- **Exercise requirements**: From the passage on the Margary Affair below, write out the part that opens with "Browne himself, leader" and closes with "orders from Peking?".

- **Page extract**:
---

The death of a British diplomat and interpreter on a dangerous expedition in the frontier zones of the Qing Empire might sound like a minor tragedy. But the tabloid Anglophone press in London, India and the colonial treaty ports stirred up a “Yunnan Outrage” regarding the “Margary Affair,” as the killing became known. The British government demanded a proper investigation, under threat of war. Who had killed Margary? Were they regular Chinese soldiers, lawless bandits, tribal “savages,” former Muslim rebels, a civil militia? They might have been acting independently, led by a warlord, under orders from the Chinese provincial governor, or obeying the wishes of the Burmese king. This is the mystery that the book sets out to solve.
Browne himself, leader of the expedition, speculated:
Did the Peking Government […] send secret orders that we were to be opposed … Or did the Viceroy of Yunnan [Cen Yuying], who Mr. Wade describes as an anti-foreign official, take it upon himself to disregard the orders from Peking?
Collusion of the Burmese, who had sent two elephants to Beijing as tribute just ahead of Browne’s expedition, is also inferred:
King Mindon [of Burma] might have had plenty of valid reasons for wishing the British to fail, but had he really connived with the Chinese authorities to slaughter the expedition? And had the Burmese elephant envoys been used to spread lies about the British, to encourage a rising against them?
Leffman notes that “the British authorities only wanted to find evidence of a carefully-planned conspiracy against them,” to use as political leverage. Meanwhile, “the Chinese hoped for a solution which excused their officials of any responsibility,” in order to avoid further humiliation at the hands of an aggressive colonial power.

A protracted saga of high-stakes diplomacy ensued — resulting, perhaps predictably, in Beijing paying dearly for Britain’s inflated sense of ignominy. The Chefoo Convention of 1876 (known in Chinese as the Yantai Treaty 烟台条约) settled the Margary Affair with a fine of 200,000 ounces of silver, the opening of four more Chinese cities to foreign trade as Treaty Ports, a guarantee that foreigners could travel unmolested through the interior of China (known informally as “The Margary Proclamation”), and an official mission of apology to Britain in 1877.

---

Saved data entries:
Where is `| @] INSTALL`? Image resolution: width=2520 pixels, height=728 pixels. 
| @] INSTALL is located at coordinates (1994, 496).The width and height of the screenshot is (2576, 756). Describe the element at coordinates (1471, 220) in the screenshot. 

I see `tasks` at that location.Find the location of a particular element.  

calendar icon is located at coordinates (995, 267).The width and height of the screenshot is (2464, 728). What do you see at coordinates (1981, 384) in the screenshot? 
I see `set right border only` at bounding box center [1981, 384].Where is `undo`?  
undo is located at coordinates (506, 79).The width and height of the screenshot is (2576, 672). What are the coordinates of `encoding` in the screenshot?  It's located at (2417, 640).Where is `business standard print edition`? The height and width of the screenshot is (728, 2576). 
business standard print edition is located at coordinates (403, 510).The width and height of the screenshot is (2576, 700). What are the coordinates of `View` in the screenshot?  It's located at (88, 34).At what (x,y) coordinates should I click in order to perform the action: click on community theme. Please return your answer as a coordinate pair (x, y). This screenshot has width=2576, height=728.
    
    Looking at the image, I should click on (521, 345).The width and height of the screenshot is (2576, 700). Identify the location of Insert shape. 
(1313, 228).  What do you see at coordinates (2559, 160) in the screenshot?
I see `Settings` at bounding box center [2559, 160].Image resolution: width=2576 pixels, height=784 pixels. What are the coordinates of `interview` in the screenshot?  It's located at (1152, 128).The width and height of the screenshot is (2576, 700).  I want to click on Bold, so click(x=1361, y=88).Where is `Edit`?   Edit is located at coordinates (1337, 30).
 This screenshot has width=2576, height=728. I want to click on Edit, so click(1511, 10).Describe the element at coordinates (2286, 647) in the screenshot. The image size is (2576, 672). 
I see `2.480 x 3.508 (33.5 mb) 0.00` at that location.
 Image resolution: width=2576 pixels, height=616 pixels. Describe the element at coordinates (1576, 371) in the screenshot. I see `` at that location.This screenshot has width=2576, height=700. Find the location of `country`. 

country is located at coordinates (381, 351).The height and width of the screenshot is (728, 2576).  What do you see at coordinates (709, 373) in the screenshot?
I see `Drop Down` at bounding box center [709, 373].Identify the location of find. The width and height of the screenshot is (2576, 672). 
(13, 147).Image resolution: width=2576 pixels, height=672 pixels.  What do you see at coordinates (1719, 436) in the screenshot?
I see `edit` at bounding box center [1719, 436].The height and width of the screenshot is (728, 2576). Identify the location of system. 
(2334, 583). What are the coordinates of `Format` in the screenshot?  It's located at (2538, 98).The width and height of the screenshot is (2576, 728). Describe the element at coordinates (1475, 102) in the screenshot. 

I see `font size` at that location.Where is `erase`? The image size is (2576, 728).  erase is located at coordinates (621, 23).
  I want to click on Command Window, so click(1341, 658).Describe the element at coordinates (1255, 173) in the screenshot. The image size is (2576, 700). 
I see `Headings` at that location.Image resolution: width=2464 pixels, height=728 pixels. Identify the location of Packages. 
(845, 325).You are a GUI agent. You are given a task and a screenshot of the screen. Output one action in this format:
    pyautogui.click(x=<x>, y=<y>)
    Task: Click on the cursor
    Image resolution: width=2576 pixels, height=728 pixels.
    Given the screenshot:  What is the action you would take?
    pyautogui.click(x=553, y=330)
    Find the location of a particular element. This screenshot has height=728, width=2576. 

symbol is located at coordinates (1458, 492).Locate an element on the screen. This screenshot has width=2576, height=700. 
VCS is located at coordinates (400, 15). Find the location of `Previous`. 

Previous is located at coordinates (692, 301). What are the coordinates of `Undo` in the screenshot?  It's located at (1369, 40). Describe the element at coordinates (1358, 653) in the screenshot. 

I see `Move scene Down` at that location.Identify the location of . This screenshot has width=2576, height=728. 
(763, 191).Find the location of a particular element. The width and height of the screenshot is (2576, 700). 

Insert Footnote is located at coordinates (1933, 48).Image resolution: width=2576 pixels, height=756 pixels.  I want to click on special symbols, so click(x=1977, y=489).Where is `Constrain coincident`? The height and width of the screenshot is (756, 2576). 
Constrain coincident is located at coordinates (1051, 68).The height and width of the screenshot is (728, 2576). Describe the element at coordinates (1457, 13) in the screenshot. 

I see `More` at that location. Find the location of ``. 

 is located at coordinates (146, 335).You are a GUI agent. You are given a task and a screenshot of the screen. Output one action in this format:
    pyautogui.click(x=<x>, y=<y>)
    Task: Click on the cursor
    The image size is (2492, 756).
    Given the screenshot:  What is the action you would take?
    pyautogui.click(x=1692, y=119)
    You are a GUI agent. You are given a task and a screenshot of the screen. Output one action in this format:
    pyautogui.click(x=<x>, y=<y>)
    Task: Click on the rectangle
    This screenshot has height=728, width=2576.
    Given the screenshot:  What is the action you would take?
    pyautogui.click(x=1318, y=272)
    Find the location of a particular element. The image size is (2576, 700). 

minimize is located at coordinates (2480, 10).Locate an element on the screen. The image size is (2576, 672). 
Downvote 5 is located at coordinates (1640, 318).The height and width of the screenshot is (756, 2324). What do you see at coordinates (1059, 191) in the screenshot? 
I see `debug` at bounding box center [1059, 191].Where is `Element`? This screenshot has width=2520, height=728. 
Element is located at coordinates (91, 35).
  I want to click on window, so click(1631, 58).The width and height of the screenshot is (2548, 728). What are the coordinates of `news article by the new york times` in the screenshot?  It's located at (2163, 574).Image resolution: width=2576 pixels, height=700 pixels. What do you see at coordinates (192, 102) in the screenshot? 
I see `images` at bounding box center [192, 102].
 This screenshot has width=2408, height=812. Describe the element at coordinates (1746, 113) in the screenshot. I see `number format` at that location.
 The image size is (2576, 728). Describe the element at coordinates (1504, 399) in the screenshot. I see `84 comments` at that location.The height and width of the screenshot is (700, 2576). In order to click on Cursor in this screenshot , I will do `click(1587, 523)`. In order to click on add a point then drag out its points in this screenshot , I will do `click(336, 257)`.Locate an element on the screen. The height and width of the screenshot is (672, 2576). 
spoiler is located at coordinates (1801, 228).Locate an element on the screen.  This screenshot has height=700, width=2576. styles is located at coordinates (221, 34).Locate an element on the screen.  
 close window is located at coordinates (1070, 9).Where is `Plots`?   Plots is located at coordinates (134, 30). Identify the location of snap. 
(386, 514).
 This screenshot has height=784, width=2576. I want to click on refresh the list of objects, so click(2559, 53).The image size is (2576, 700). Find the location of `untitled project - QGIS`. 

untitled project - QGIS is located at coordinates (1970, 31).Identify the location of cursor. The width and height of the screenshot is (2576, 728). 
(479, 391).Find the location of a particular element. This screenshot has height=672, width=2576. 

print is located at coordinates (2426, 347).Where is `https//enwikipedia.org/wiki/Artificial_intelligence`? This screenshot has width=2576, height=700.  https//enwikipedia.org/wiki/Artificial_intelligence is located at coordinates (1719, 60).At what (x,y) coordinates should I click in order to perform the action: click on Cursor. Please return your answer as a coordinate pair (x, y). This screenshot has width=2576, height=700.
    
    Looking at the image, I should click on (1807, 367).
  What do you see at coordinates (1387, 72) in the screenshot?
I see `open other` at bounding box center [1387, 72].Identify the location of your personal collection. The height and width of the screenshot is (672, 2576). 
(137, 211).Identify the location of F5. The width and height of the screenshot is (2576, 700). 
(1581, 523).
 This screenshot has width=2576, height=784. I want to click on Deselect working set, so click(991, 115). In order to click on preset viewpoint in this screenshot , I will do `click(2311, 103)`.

---

- **Response below**:
Browne himself, leader of the expedition, speculated:
Did the Peking Government […] send secret orders that we were to be opposed … Or did the Viceroy of Yunnan [Cen Yuying], who Mr. Wade describes as an anti-foreign official, take it upon himself to disregard the orders from Peking?